7 Replies Latest reply on Dec 23, 2009 1:34 PM by dinaharchery

    Compute GFlops for Matrix-Vector GPU

    dinaharchery
      Compare CPU-GPU GFLops

      Hello All,

      I am studying the performance of GPU against CPU with regards to Matrix-Matrix/Vector multiplication (no compression format) and am getting some LARGE GFlops for the GPU. I must be computing the GFLops badly because I don't believe I should be getting upwards of 2470 GFlops for a simple Matrix-Vector multiplication ?

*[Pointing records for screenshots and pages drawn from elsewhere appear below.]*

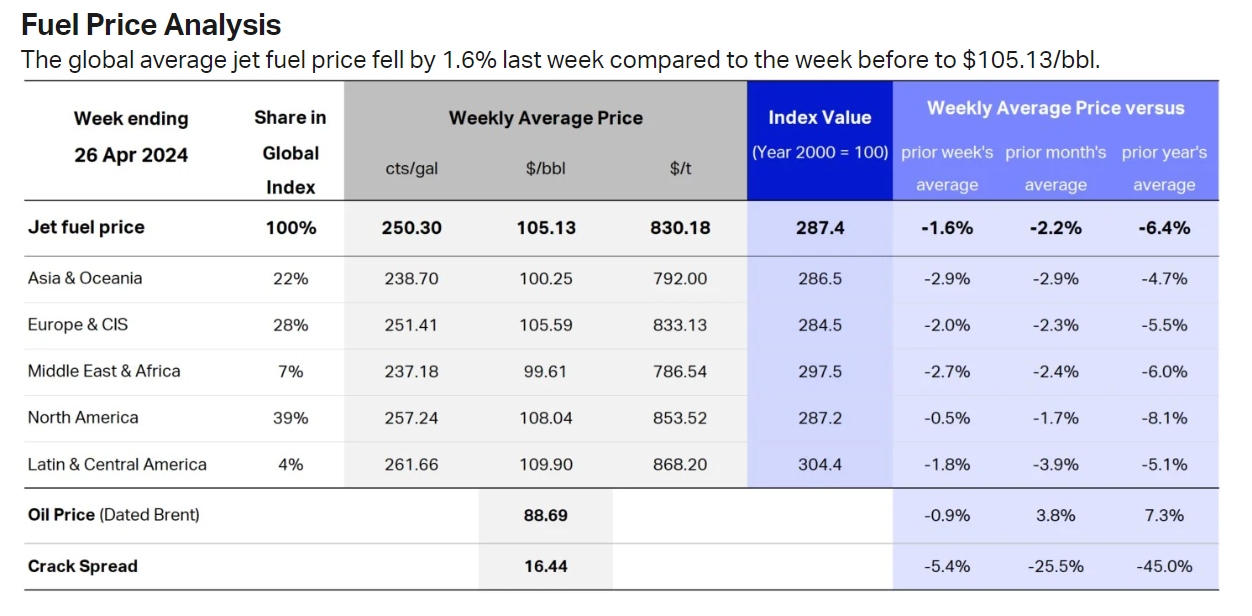Select the Europe & CIS row label
Screen dimensions: 1252x616
pos(78,325)
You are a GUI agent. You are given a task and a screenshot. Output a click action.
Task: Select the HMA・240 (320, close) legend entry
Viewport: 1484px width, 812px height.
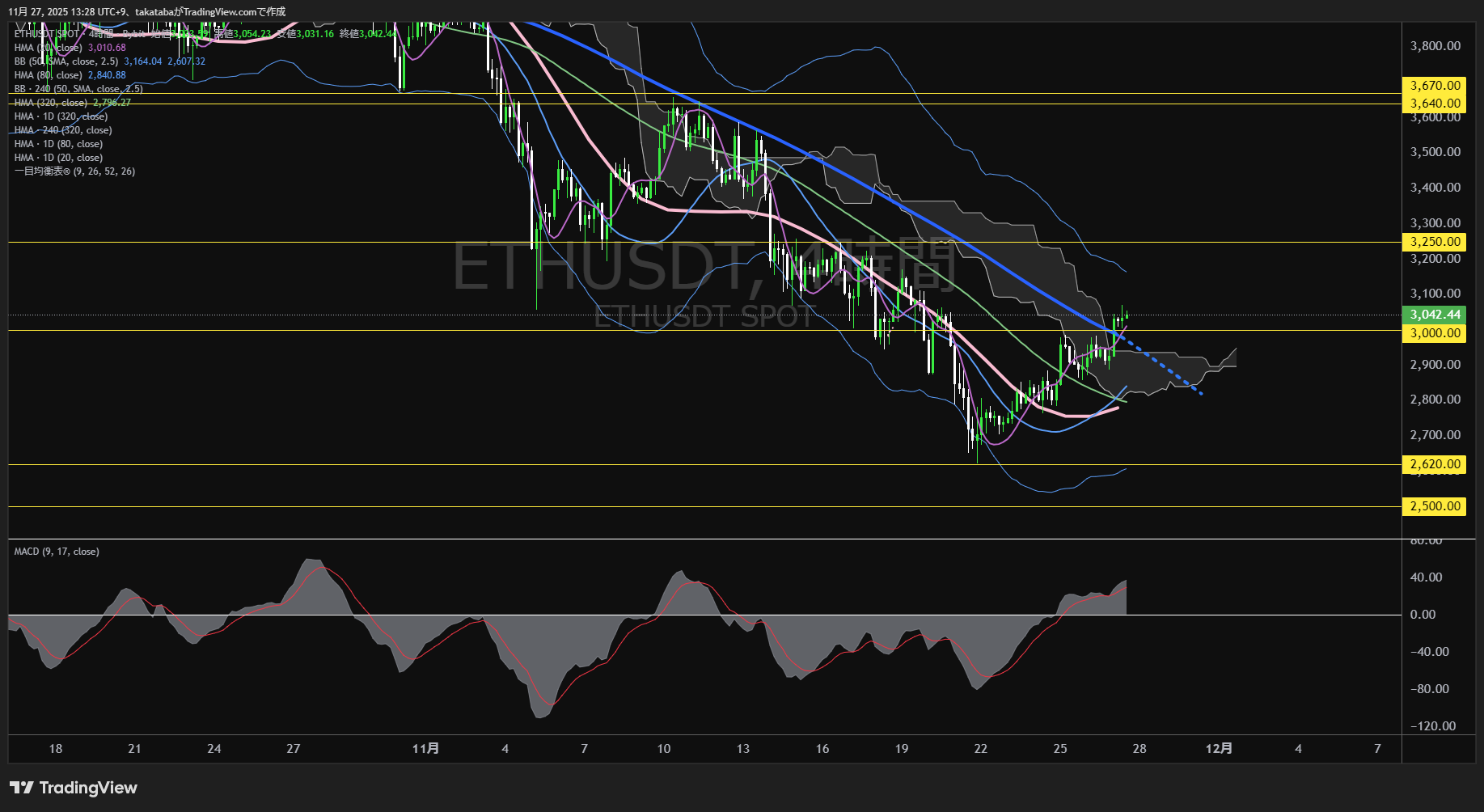pos(63,129)
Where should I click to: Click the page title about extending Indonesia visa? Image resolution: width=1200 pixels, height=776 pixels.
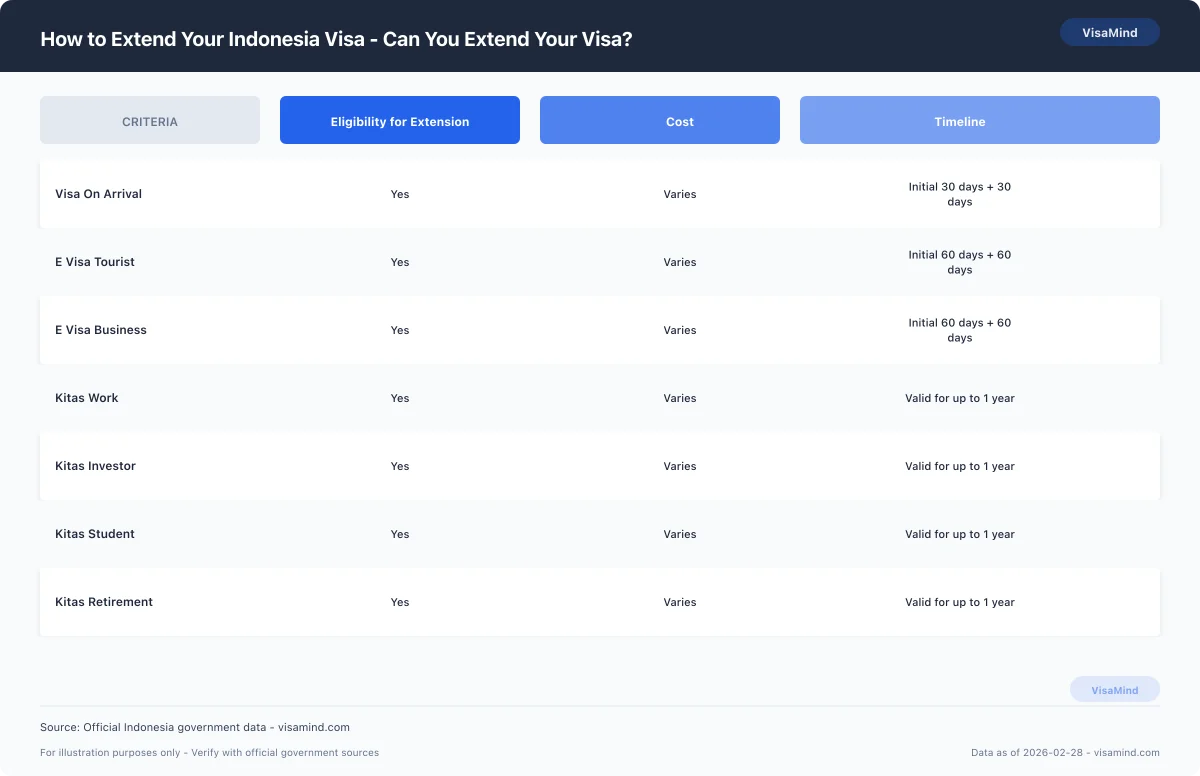click(x=335, y=39)
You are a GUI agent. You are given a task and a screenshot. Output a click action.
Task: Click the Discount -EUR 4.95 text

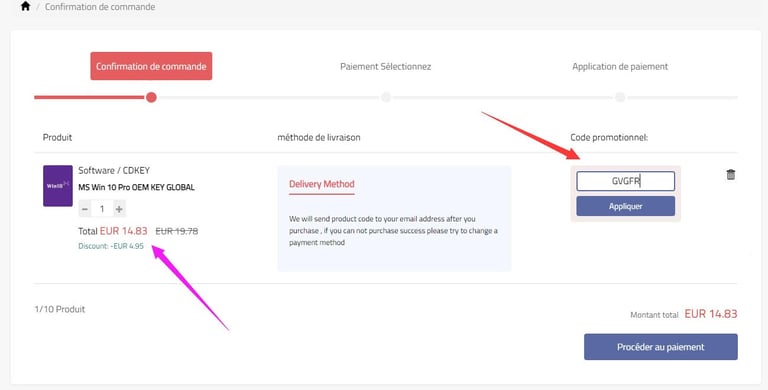point(111,246)
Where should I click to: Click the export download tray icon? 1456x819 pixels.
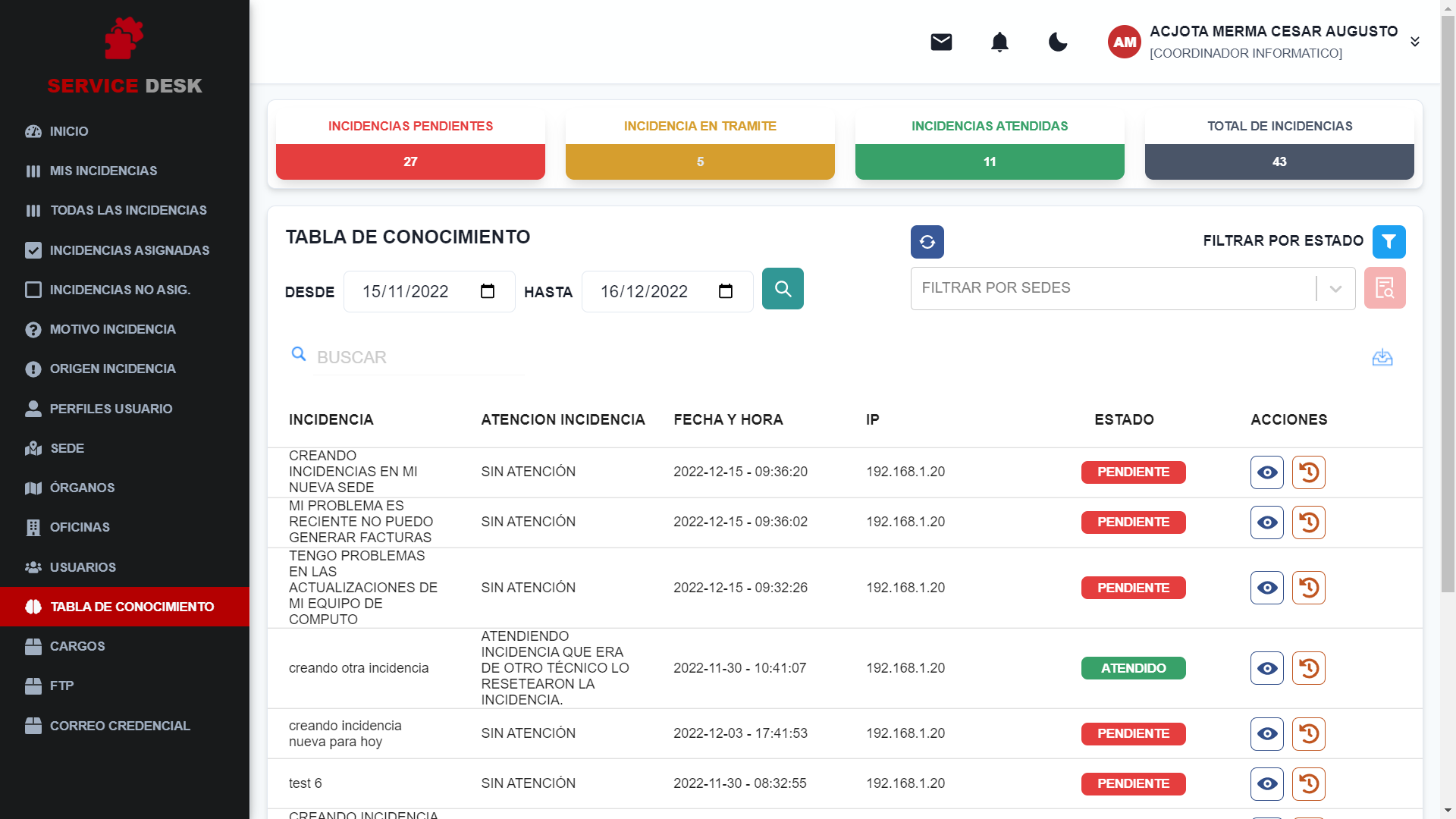click(1382, 357)
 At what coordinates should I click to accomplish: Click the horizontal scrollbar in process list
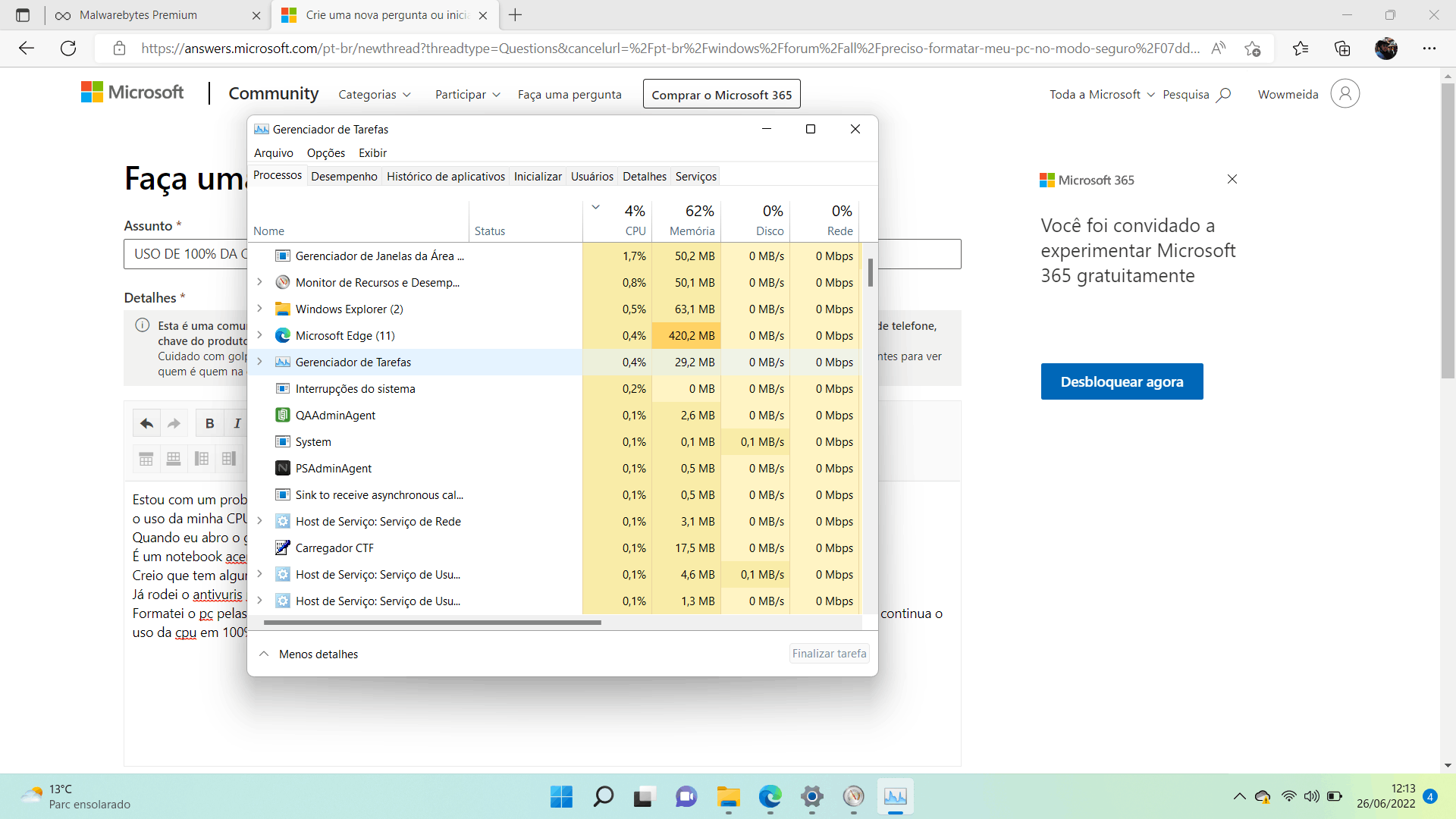432,623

      I am using a GPU with the following hardware design:

      Graphics Card Manufacturer Powered by ATI 
      Graphics Chipset  ATI MOBILITY RADEON HD 4530 / 4570 
      Device ID   9553 
      Vendor    1002  
      Subsystem ID   02BE 
      Subsystem Vendor ID  1028  
      Graphics Bus Capability  PCI Express 2.0 
      Maximum Bus Setting  PCI Express 2.0 x16  
      BIOS Version   011.021.000.007 
      BIOS Part Number  BR32787-001 
      BIOS Date   2009/04/17 
      Memory Size   2045 MB 
      Memory Type   HyperMemory  
      Core Clock in MHz  680 MHz 
      Memory Clock in MHz  800 MHz
      Number of Cores:  80 Unified

       

      The code I am using to compute the GFlops is attached, can anyone tell me what I am doing wrong?

      Setup(0);
      // Start GPU Timer:
      Start(0);
      // Kernel Call - Matrix-Vector Multiplication:
      simpleMatmult(m, S_m1, S_m2, S_realresult);
      // Stop GPU Timer:
      Stop(0);
      gpuTime = GetElapsedTime(0);

      double gflop = (double)(2.0*n*m*m)/(double)(1024 * 1024 * 1024);

      printf("Total GFlops = %f\n", gflop/gpuTime);

      Setup(0); // Start GPU Timer: Start(0); // Kernel Call - Matrix-Vector Multiplication: simpleMatmult(m, S_m1, S_m2, S_realresult); // Stop GPU Timer: Stop(0); gpuTime = GetElapsedTime(0); double gflop = (double)(2.0*n*m*m)/(double)(1024 * 1024 * 1024); printf("Total GFlops = %f\n", gflop/gpuTime);

        • Compute GFlops for Matrix-Vector GPU
          gaurav.garg

          streamRead and kernel execution are asynchronous methods and you can make them wait using Stream::finish() method. You should do something like this-

           

           

          // If any stream that is passed to kernel, calls streamRead, wait for streamRead to finish S_m1.finish(); S_m2.finish(); Setup(0); // Start GPU Timer: Start(0); // Kernel Call - Matrix-Vector Multiplication: simpleMatmult(m, S_m1, S_m2, S_realresult); // wait for kernel to finish using finish method on any output stream S_realresult.finish(); // Stop GPU Timer: Stop(0); gpuTime = GetElapsedTime(0); double gflop = (double)(2.0*n*m*m)/(double)(1024 * 1024 * 1024); printf("Total GFlops = %f\n", gflop/gpuTime);

            • Compute GFlops for Matrix-Vector GPU
              dinaharchery

              Thank you for the reply.

              Other than the synchronous issue, I have the correctly computed GFlops for my machine?

              I know that Brook+ has a limit of 4096 for a 1D and 4096x4096 for 2D arrays and I am testing Matrix-Vector Multiplication on the ATI (with a Square matrix and column vector). 

              Before the dimension gets to 4096 (i.e., column vector is 4096 and matrix is 4096x4096) the performance against the CPU is worse. However, at 4096 (and beyond) the GPU outperforms the CPU - significantly I might add.  This is in stark contrast to Matrix-Matrix (square) multiplication on GPU, where the GPU begins to outperform the CPU somewhere between matrix dimensions of 128x128 - 256x256.   I believe this is due to the fact that GPUs are optimized for 2D matrices - also perhaps the number of computations at these dimensions increases sufficiently?

              I would like to narrow down the cause for this and have been unable to locate exact information on this. Do you know of any?

              Once again, thank you.